=== Excerpted text ===
Align multiple parts together (tutorial) - Graphs attached

After 2 days of experimentation, I’ve cracked the code. Here’s my advice for aligning multiple parts: Begin with two pieces of geometry, connect them to a single align node, and thoroughly comprehend how each input of the align node functions. Once you’ve grasped that, you can smoothly devise the logic and sequence of connections to align other geometry nodes. It might appear straightforward in the end, but grasping the fundamentals is crucial. Rushing through random connections, as I did, can prolong the learning process.

The key here is not only understanding the input options of the align node but also the sequence of connections between parts and alignment nodes, and subsequently, alignment nodes to other alignment nodes.

Incorrect graph example:

I’m providing two graphs for reference. The first graph demonstrates the incorrect approach Link, which aligns multiple geometries as desired but creates duplicates of each object. To see the duplicated geometries, simply download the sketchup file once in the graph on the left of the screen, import the sketchup file into sketchup, then right click to bring up the context menu, detach the live component definition and then explode the group boxes that group all of the singular geometries together, now delete any of the single geometries and notice you’ll have to delete each geometry twice, as there are duplicates for each geometry object. This happens because each geometry node is connected to two alignment nodes (except for the first one), resulting in duplicates.
===
_What you should do_. Copy the tutorial on aligning multiple parts word for word, from its title line through its last sentence.
=== Data shown ===
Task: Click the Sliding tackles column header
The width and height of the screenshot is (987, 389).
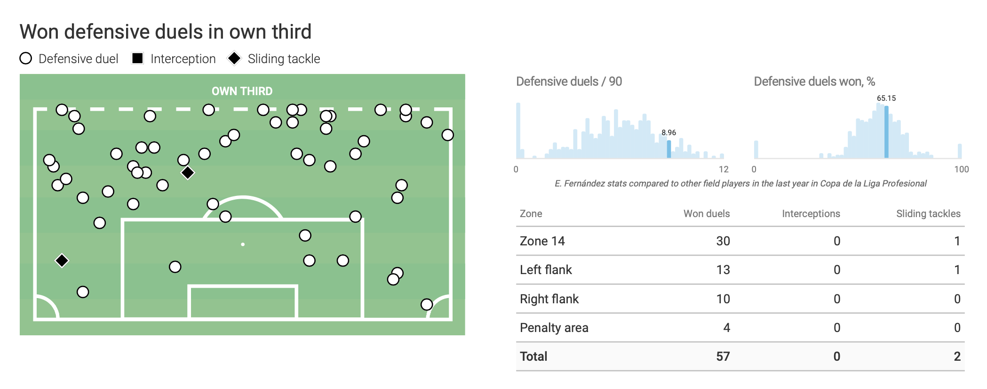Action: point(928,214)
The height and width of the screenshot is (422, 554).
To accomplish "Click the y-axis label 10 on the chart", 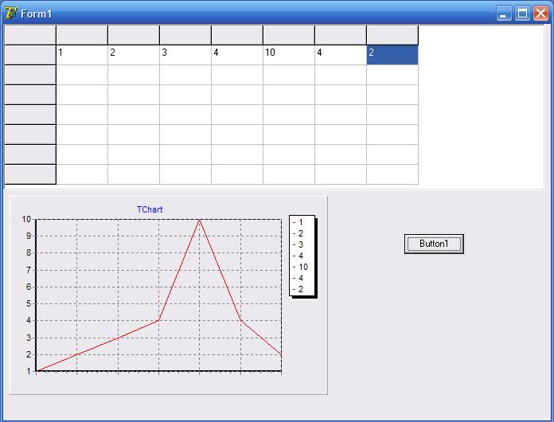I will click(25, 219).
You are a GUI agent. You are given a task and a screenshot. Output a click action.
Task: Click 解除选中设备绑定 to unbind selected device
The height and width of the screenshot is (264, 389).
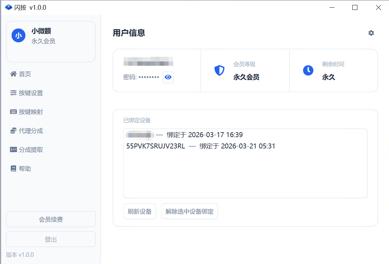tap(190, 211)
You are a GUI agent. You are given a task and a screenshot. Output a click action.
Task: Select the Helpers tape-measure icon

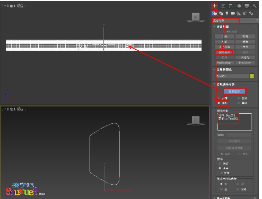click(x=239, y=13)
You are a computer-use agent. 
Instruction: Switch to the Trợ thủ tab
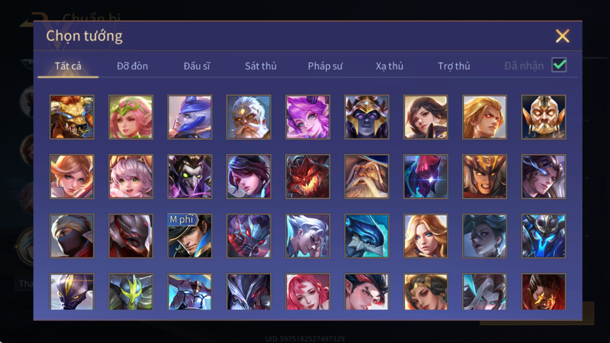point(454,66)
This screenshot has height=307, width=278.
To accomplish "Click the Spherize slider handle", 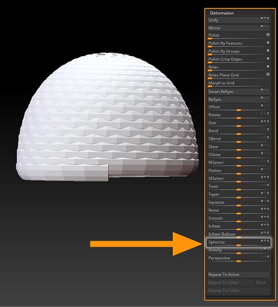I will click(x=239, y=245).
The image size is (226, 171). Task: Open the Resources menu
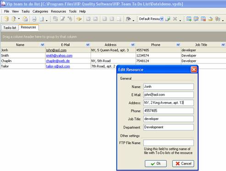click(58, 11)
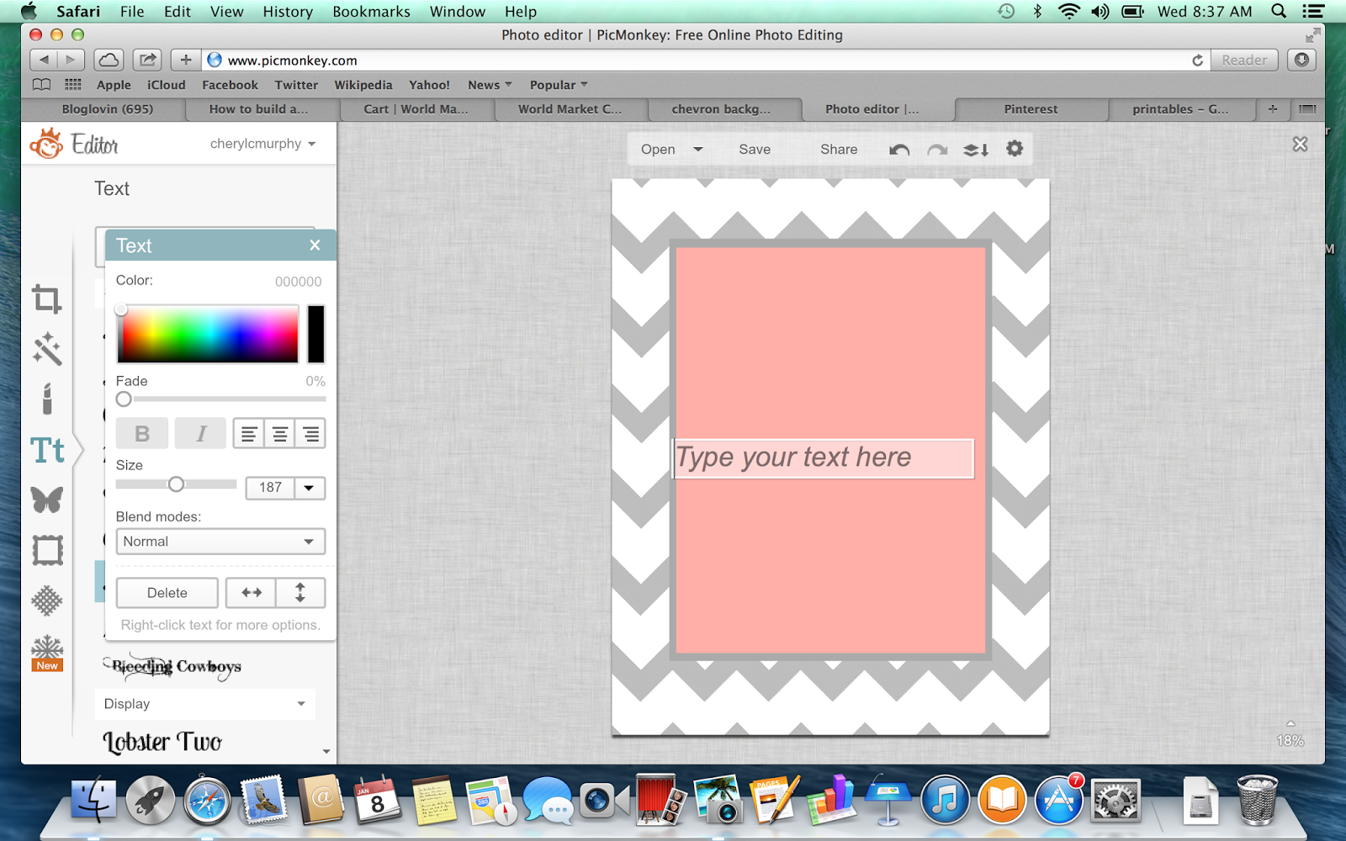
===
_Solution to this exercise_.
Align multiple parts together (tutorial) - Graphs attached

After 2 days of experimentation, I’ve cracked the code. Here’s my advice for aligning multiple parts: Begin with two pieces of geometry, connect them to a single align node, and thoroughly comprehend how each input of the align node functions. Once you’ve grasped that, you can smoothly devise the logic and sequence of connections to align other geometry nodes. It might appear straightforward in the end, but grasping the fundamentals is crucial. Rushing through random connections, as I did, can prolong the learning process.

The key here is not only understanding the input options of the align node but also the sequence of connections between parts and alignment nodes, and subsequently, alignment nodes to other alignment nodes.

Incorrect graph example:

I’m providing two graphs for reference. The first graph demonstrates the incorrect approach Link, which aligns multiple geometries as desired but creates duplicates of each object. To see the duplicated geometries, simply download the sketchup file once in the graph on the left of the screen, import the sketchup file into sketchup, then right click to bring up the context menu, detach the live component definition and then explode the group boxes that group all of the singular geometries together, now delete any of the single geometries and notice you’ll have to delete each geometry twice, as there are duplicates for each geometry object. This happens because each geometry node is connected to two alignment nodes (except for the first one), resulting in duplicates.